Katharine Sanderson/Bray, UK
It’s official; the world’s fastest ice cream maker is polymer physicist Peter Barham from the University of Bristol, UK.
Barham smashed his own world record by shaving two seconds off the time it took him to make a litre of ice cream. The new world record, as verified by Guinness World Records, is 18.78 seconds, though Barham says he can go faster. He once made ice cream in nine seconds, he told Chemistry World.
His method involves mixing cream (with a hint of vanilla) and icing sugar with liquid nitrogen. This removes the heat from the ingredients and results in a perfectly edible ice cream.
The record attempt was made at the launch of Kitchen Chemistry, a book for schools compiled by the RSC’s Ted Lister and chef Heston Blumenthal, whose triple Michelin star winning restaurant the Fat Duck was recently voted best in the world by Restaurant magazine.

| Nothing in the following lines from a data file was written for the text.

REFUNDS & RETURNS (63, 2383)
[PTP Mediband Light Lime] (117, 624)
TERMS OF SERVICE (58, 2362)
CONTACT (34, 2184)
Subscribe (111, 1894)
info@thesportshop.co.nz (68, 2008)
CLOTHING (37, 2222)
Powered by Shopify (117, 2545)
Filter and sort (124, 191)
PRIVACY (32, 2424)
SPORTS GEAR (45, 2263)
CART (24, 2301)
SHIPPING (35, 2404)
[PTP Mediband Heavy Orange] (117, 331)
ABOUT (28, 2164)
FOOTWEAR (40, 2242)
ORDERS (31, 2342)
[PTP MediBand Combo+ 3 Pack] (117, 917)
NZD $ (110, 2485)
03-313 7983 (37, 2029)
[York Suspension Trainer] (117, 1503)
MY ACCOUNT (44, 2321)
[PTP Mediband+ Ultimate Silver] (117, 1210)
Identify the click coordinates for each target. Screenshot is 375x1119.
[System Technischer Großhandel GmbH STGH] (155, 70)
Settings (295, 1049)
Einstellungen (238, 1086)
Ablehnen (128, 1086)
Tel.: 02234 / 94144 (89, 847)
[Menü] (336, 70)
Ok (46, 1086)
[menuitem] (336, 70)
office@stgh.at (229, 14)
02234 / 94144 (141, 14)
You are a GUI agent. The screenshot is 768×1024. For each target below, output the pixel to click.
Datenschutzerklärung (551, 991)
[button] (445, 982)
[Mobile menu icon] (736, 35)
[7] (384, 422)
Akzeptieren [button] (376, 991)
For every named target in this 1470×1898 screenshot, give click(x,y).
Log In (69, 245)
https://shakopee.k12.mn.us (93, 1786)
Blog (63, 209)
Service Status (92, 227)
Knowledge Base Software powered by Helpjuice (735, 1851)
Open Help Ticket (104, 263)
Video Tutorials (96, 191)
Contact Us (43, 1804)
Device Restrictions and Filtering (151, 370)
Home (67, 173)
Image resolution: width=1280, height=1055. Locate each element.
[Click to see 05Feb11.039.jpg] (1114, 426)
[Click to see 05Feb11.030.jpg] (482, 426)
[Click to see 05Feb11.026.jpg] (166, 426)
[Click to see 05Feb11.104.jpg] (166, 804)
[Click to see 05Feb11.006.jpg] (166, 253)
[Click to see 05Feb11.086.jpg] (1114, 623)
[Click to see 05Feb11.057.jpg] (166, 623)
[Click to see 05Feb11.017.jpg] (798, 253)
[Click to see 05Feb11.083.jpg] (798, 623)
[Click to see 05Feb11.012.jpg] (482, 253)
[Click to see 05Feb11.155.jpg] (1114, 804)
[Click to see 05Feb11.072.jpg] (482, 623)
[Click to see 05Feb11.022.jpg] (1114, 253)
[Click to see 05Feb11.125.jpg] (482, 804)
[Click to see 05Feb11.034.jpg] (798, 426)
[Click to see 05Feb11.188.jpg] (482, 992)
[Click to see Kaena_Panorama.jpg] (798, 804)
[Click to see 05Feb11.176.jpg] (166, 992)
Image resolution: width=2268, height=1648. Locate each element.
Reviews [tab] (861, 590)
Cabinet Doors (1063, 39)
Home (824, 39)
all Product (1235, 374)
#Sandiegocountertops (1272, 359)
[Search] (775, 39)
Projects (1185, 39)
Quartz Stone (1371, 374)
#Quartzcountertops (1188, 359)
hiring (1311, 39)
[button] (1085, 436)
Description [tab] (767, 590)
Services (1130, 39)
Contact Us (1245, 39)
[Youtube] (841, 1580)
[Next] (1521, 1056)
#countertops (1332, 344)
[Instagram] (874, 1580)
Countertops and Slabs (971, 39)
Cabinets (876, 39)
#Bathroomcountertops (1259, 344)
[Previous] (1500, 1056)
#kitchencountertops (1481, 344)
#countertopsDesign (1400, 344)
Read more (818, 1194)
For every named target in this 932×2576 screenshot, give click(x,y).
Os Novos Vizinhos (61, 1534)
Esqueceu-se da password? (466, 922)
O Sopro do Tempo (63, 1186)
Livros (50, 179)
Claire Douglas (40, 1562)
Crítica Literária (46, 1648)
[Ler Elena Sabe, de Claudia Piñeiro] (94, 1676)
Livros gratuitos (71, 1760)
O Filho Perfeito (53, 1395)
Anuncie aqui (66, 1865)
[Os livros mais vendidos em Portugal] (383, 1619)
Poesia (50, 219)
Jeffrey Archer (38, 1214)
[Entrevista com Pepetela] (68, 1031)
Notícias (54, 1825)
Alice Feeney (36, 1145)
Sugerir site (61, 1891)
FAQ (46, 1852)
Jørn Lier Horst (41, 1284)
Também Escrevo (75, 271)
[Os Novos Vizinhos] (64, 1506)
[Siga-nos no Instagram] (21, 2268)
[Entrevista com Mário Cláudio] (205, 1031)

Barham has been Blumenthal’s science guru for many years and has helped the chef to understand his food and to sate his appetite for science. ’This has been 20 years of relentless questions,’ admitted Blumenthal.
Barham has done calculations using a simple mixing model to work out a crude estimate of the fastest theoretical time for making ice cream - 4.2 seconds. But he won’t be spending much time practicing for his next record attempt. ’What is there to practice?’ he said, ’it’s just stir, stir, done.’